ENTRIES>
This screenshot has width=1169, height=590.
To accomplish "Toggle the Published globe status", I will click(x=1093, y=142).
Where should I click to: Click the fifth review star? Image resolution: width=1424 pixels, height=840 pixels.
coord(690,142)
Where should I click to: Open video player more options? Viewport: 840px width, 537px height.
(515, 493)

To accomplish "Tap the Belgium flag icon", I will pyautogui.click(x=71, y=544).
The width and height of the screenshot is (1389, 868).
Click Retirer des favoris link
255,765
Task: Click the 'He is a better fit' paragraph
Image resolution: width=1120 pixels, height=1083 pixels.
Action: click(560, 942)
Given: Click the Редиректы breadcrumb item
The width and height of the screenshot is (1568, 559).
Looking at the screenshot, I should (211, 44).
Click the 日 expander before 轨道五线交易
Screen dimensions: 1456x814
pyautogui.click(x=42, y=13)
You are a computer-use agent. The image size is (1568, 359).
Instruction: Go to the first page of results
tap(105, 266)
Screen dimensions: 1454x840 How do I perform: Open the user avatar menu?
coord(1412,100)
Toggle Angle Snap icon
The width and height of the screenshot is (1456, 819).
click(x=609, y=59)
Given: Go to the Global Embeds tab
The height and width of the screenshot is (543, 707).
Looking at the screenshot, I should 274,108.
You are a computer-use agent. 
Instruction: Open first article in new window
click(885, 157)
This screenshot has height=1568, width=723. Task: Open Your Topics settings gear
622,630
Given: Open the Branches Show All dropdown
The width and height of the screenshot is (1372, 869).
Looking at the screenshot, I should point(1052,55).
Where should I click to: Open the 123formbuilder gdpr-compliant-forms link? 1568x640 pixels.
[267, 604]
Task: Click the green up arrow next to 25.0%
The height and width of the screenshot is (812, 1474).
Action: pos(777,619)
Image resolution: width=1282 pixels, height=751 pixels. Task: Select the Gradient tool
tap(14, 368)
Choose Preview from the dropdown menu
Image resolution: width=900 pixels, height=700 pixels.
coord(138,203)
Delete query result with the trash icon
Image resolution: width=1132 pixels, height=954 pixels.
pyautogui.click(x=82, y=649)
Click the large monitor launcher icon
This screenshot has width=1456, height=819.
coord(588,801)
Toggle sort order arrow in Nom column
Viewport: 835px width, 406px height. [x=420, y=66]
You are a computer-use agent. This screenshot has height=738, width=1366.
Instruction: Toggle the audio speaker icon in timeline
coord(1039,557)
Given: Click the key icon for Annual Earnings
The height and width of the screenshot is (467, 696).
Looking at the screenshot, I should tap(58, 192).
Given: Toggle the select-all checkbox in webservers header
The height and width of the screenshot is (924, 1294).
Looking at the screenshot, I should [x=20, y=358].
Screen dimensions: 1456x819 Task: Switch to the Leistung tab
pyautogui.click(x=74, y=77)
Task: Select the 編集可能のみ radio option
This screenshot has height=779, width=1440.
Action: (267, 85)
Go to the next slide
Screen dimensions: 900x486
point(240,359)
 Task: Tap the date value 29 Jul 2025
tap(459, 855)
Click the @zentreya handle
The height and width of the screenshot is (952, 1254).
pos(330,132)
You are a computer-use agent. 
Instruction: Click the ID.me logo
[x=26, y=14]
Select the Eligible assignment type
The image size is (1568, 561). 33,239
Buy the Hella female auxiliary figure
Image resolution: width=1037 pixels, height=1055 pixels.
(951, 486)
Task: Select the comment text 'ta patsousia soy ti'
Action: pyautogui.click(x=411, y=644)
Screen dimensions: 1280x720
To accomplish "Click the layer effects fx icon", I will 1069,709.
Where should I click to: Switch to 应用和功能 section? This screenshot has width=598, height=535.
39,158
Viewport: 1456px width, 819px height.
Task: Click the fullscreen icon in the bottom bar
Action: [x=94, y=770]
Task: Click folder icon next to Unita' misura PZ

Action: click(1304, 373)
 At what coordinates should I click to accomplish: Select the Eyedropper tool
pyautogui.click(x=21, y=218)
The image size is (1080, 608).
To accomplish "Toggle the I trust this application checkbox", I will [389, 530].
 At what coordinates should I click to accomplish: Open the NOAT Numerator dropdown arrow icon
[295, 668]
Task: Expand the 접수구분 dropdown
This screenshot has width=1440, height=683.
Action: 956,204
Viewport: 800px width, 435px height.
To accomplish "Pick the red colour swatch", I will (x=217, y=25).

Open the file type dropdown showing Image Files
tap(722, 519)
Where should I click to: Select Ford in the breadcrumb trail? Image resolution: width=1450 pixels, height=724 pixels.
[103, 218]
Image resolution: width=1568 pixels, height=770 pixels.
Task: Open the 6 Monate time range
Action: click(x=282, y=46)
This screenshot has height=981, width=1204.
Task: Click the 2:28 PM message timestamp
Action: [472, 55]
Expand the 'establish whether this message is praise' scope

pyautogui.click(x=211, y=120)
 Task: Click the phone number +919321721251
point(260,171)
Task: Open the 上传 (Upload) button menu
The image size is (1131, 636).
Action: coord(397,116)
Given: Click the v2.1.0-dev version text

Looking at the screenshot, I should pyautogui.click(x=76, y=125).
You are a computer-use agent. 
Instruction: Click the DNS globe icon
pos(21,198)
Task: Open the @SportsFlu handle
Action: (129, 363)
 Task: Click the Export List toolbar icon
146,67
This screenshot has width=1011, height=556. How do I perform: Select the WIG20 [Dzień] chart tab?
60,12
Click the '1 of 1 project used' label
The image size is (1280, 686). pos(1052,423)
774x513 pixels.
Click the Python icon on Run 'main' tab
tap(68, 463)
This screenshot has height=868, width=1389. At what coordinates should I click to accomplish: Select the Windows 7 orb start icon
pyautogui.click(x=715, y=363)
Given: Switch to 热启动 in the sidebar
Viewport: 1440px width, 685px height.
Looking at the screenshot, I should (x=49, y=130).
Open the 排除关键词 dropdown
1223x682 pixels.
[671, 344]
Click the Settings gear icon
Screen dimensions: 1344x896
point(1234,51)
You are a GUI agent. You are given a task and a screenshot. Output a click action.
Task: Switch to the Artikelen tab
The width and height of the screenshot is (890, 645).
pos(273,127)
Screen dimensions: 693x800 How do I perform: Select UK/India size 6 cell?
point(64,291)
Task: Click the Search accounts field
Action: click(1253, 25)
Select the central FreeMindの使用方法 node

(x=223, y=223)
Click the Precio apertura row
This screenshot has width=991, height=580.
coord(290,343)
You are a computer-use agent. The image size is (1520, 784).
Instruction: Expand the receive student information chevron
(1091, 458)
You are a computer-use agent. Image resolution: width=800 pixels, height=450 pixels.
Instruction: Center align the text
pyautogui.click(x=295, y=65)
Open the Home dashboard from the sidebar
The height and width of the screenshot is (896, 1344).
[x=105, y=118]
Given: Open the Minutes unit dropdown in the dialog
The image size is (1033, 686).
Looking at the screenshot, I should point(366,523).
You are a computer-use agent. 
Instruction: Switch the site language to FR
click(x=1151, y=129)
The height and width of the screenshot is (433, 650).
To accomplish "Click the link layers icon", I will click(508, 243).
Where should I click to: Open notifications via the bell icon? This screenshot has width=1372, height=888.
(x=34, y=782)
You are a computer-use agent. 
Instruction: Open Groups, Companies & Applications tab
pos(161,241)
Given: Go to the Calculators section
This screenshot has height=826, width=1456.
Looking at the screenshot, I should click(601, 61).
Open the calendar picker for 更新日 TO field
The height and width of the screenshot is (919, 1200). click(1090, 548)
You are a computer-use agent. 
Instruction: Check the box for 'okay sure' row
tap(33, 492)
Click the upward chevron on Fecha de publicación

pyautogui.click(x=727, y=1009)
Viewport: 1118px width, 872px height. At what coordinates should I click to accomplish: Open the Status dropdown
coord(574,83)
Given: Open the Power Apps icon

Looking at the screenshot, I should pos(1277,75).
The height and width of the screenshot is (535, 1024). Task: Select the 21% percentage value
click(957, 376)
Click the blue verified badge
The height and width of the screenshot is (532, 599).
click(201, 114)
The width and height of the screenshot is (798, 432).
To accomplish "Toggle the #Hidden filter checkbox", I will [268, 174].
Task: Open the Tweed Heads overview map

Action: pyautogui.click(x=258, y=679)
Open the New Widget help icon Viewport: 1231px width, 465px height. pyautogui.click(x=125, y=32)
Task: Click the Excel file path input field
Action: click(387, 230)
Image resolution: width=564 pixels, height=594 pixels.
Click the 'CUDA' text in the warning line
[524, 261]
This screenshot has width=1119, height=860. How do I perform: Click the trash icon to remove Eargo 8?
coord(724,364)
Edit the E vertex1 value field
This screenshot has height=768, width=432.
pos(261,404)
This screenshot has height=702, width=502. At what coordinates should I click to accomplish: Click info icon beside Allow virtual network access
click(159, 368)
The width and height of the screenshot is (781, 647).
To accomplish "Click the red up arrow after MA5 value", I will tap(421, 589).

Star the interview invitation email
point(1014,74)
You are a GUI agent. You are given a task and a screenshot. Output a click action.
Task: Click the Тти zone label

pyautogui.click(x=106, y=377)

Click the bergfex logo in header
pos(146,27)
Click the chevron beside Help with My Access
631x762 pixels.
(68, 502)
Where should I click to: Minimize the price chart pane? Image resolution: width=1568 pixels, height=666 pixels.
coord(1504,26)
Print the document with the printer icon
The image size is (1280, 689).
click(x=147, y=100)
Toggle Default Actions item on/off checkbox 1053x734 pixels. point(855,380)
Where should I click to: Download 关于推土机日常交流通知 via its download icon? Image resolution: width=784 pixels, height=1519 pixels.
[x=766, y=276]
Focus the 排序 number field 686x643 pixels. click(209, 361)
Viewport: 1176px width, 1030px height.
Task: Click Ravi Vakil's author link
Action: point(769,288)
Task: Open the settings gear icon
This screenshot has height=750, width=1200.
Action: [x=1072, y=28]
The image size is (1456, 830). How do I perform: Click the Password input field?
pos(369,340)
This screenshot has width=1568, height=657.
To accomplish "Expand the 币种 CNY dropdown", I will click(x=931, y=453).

TASK DIRECTIONS>
Quote the records starting at the line that contains "This screenshot has height=1568, width=723." and ending at the line that contains "The image size is (1568, 561). 33,239", both ends included.

TASK RESULT>
This screenshot has height=1568, width=723. Task: Open Your Topics settings gear
622,630
Given: Open the Branches Show All dropdown
The width and height of the screenshot is (1372, 869).
Looking at the screenshot, I should point(1052,55).
Where should I click to: Open the 123formbuilder gdpr-compliant-forms link? 1568x640 pixels.
[267, 604]
Task: Click the green up arrow next to 25.0%
The height and width of the screenshot is (812, 1474).
Action: pos(777,619)
Image resolution: width=1282 pixels, height=751 pixels. Task: Select the Gradient tool
tap(14, 368)
Choose Preview from the dropdown menu
Image resolution: width=900 pixels, height=700 pixels.
coord(138,203)
Delete query result with the trash icon
Image resolution: width=1132 pixels, height=954 pixels.
pyautogui.click(x=82, y=649)
Click the large monitor launcher icon
This screenshot has width=1456, height=819.
coord(588,801)
Toggle sort order arrow in Nom column
Viewport: 835px width, 406px height. [x=420, y=66]
You are a computer-use agent. This screenshot has height=738, width=1366.
Instruction: Toggle the audio speaker icon in timeline
coord(1039,557)
Given: Click the key icon for Annual Earnings
The height and width of the screenshot is (467, 696).
Looking at the screenshot, I should tap(58, 192).
Given: Toggle the select-all checkbox in webservers header
The height and width of the screenshot is (924, 1294).
Looking at the screenshot, I should [x=20, y=358].
Screen dimensions: 1456x819 Task: Switch to the Leistung tab
pyautogui.click(x=74, y=77)
Task: Select the 編集可能のみ radio option
This screenshot has height=779, width=1440.
Action: (267, 85)
Go to the next slide
Screen dimensions: 900x486
point(240,359)
 Task: Tap the date value 29 Jul 2025
tap(459, 855)
Click the @zentreya handle
The height and width of the screenshot is (952, 1254).
pos(330,132)
You are a computer-use agent. 
Instruction: Click the ID.me logo
[x=26, y=14]
Select the Eligible assignment type
The image size is (1568, 561). 33,239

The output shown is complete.